> Task brief: Pull every line of text from the items below and reproduce each one word for word. Leave the pictures out of your answer.
*** Task input
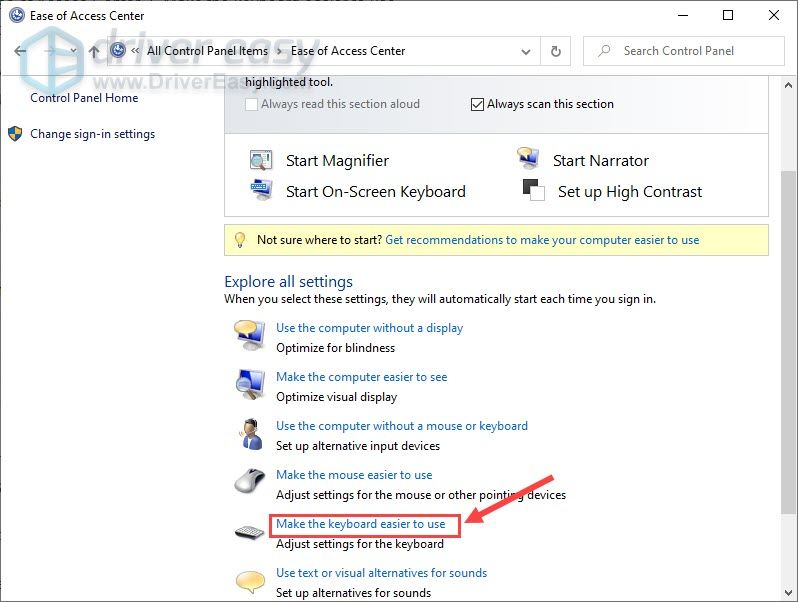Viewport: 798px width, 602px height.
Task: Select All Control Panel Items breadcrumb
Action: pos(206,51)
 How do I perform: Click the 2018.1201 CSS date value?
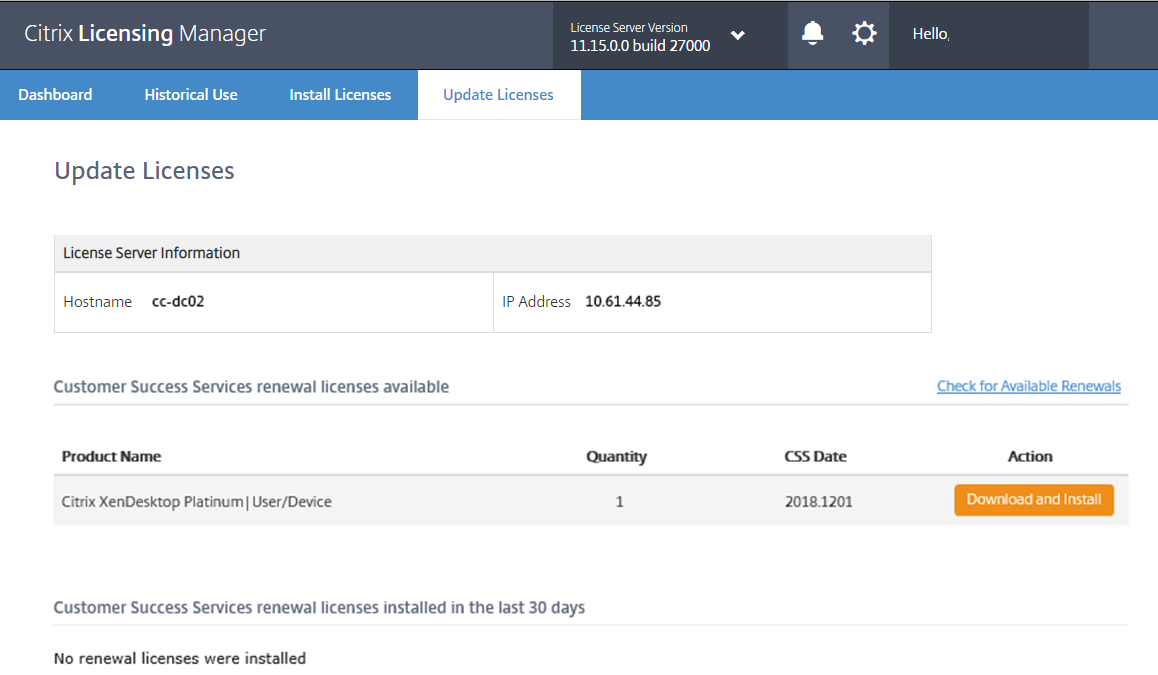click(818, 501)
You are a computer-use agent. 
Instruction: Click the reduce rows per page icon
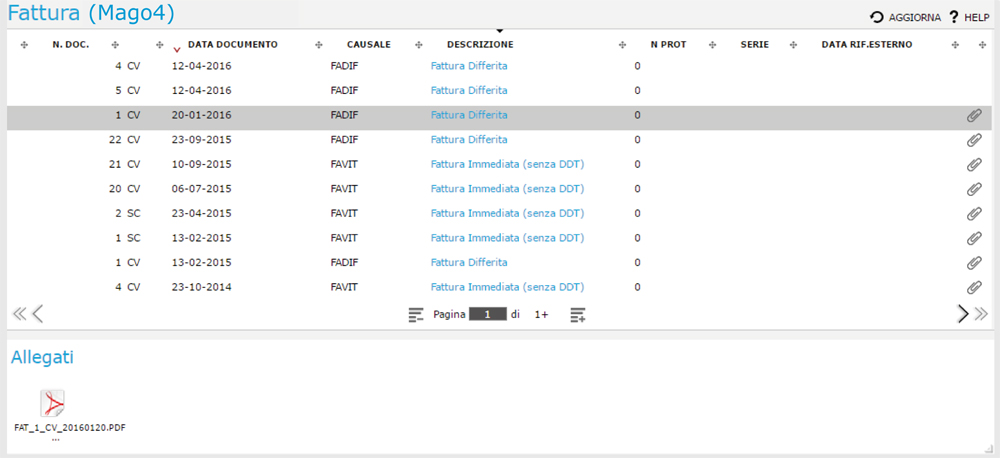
******
> Exercise solution:
Viewport: 798px width, 602px height.
Task: Select All Control Panel Items breadcrumb
Action: pos(206,51)
 How do I perform: Click the 2018.1201 CSS date value?
click(818, 501)
You are a computer-use agent. 
Instruction: Click the reduce rows per page icon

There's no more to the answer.